GEL, It is good to hear the ear plugs worked well for you.
Me; what thunder storm? We had a thunderstorm last night???
Oh yeah, I'd almost credit them with a large portion of saving our marriage, or at least saving me from a count of manslaughter
My FIL has a CPAP as well, someday my H may need one too. He's also one who can sleep through just about any noise, but have a little lightening and he's wide awake LOL. He can't stand any light in a room when he's sleeping at all....I can handle light, just not noise...we are so totally opposite there, but fortunately we are learning to work around it.
Choc, if she's never tried earplugs...give em a shot, it's at the very least a very inexpensive thing to try.
She did work, VERY HARD, to get her certification, and is indeed a CPT. She's also doing very well with it, and is very diligent in her prep work at home and in her she approaches her work.
It is her inappropriate contact/conversation with one of her co-workers that has led, potentially, to "disaster" and that needs to stop. Problematic is also that everyone there is younger/singler and wants her to go out drinking with them all the time. Although she turns down 90% of those offers, the lifestyle is taking her focus off of her family, at a time when she should be drawing closer to them (especially to our boys, S14 and S10, now that D20 and D18 are going to be moving out of the house).
It's the foam ones that I use too, I get them from here at work and so does my H. We work around noisy shop floors and they COMPLETELY block out the noise my H makes.
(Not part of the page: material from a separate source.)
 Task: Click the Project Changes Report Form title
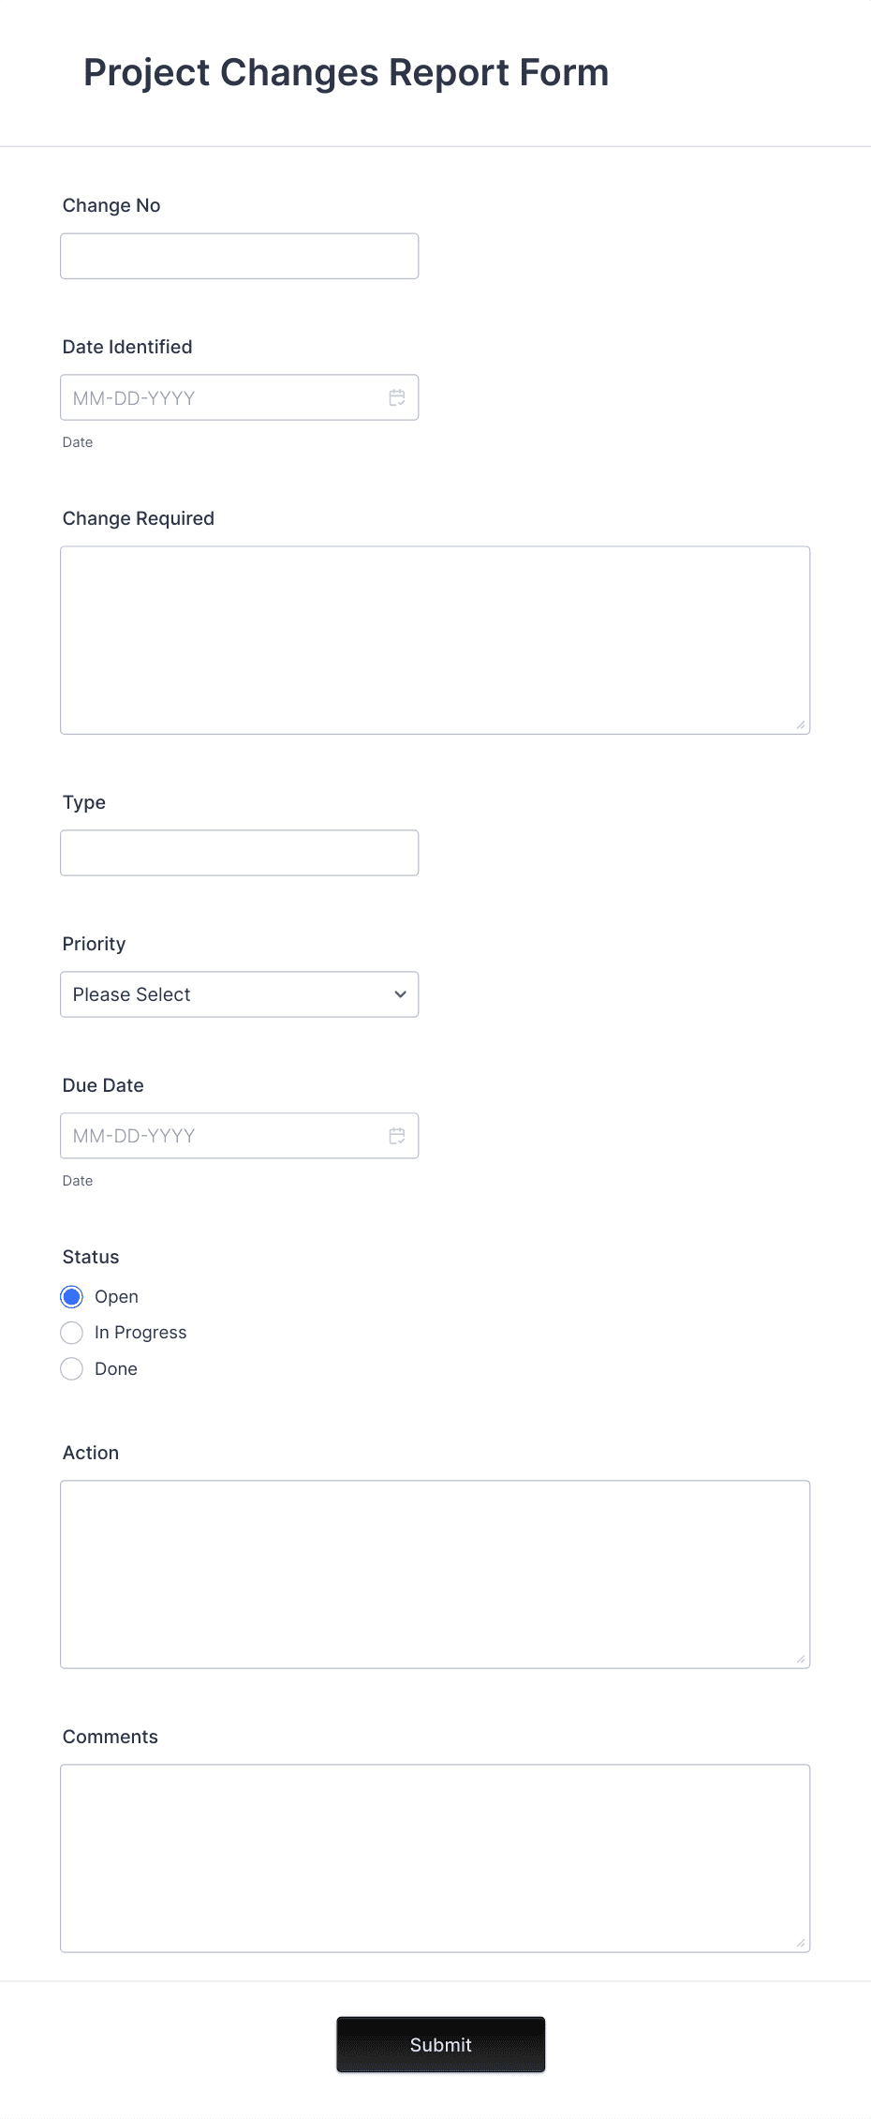click(x=345, y=72)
The ones I use are a spongy foam that you can squish down to fit inside just inside your ear canal...then they expand to block out all sound.
Last night I put them in while I was still watching Will & Grace (we watch that often right when we go to bed), the TV volume wasn't loud, but it wasn't low either, I couldn't hear a word they said, much less my H's snoring.
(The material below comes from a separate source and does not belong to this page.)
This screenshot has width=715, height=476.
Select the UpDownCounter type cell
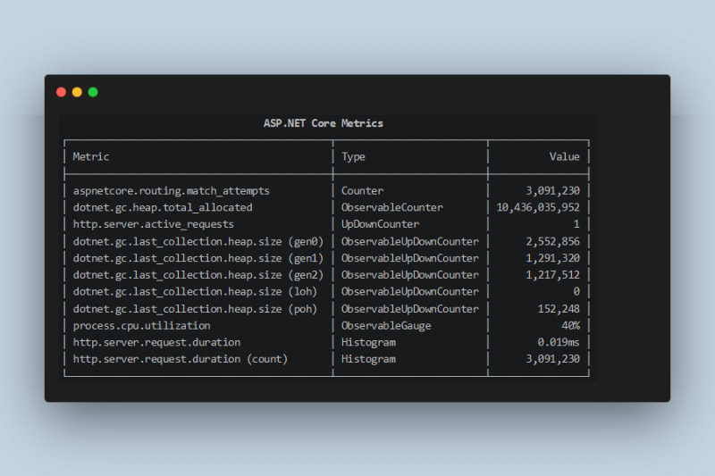click(x=380, y=224)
Last night I put them in while I was still watching Will & Grace (we watch that often right when we go to bed), the TV volume wasn't loud, but it wasn't low either, I couldn't hear a word they said, much less my H's snoring.
they COMPLETELY block out the noise my H makes. Here is where BB would say, no, they don't completely.....
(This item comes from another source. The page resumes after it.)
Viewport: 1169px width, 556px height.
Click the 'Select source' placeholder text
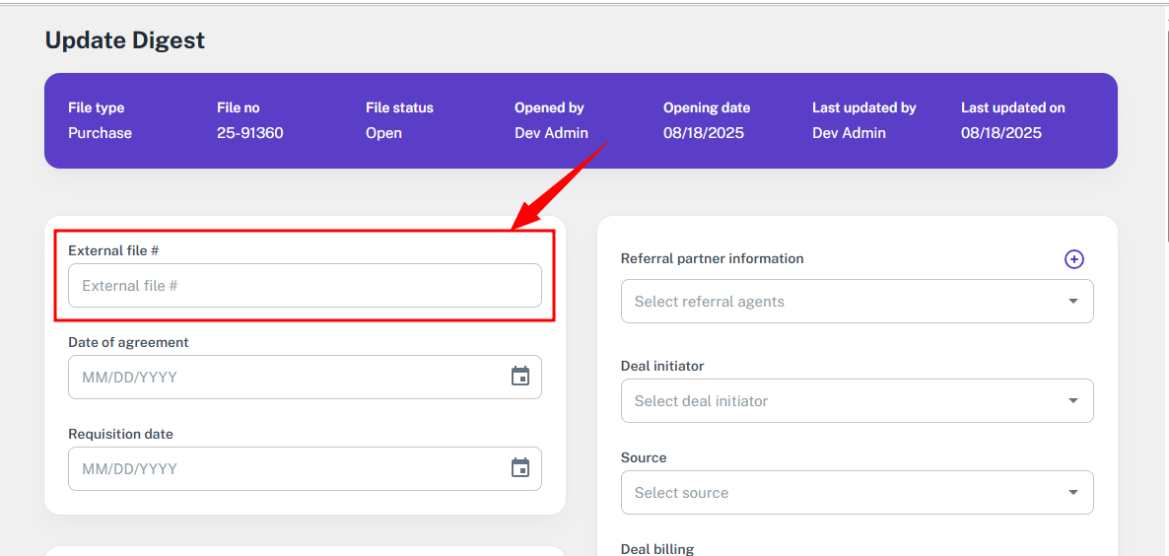(681, 493)

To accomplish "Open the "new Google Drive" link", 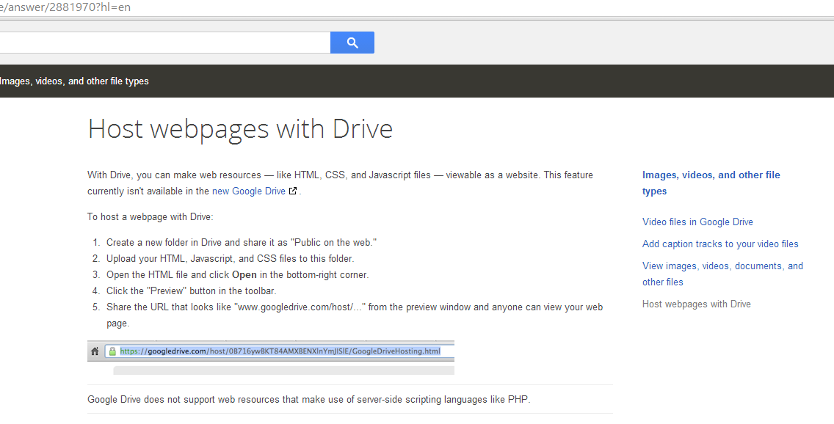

Same or similar (yellow or white foam) ear plugs here GEL. BB claims she hears as well with them as without??????? My opinion is she is looking for perfect quietness.
Earplugs are rated in dB reduction if I remember correctly? I think I will look at a few brands to see which ones have the greatest dB reduction.
I told my CPAP service person BB also feels the air coming out the exhale port of my mask. The service person said she has heard that before but doesn’t have a fix. I took a small piece of foam from the air intake port and used it to wrap around the exhale port. That helped because the exhale air is diffused and does not leave the mask at one point and or in one direction.
BB doesn't like head phones or ear buds for more than an hour. I suppose she qualifies as one of those sensitive people Mrs. Cac4 was describing.
BB claims she hears as well with them as without???????
I've been using them for at least 10 years with great success. But you have to do it right.
BB is not pushing them in far enough. Insert each one separately You have to roll each one between your fingers and squish it down till it is as small as a fat strand of spaghetti-- really squish it. Then you quickly shove it as far into your ear as it will go. You have to do this very fast, because as soon as you release the earplug, it will start to return to its original shape.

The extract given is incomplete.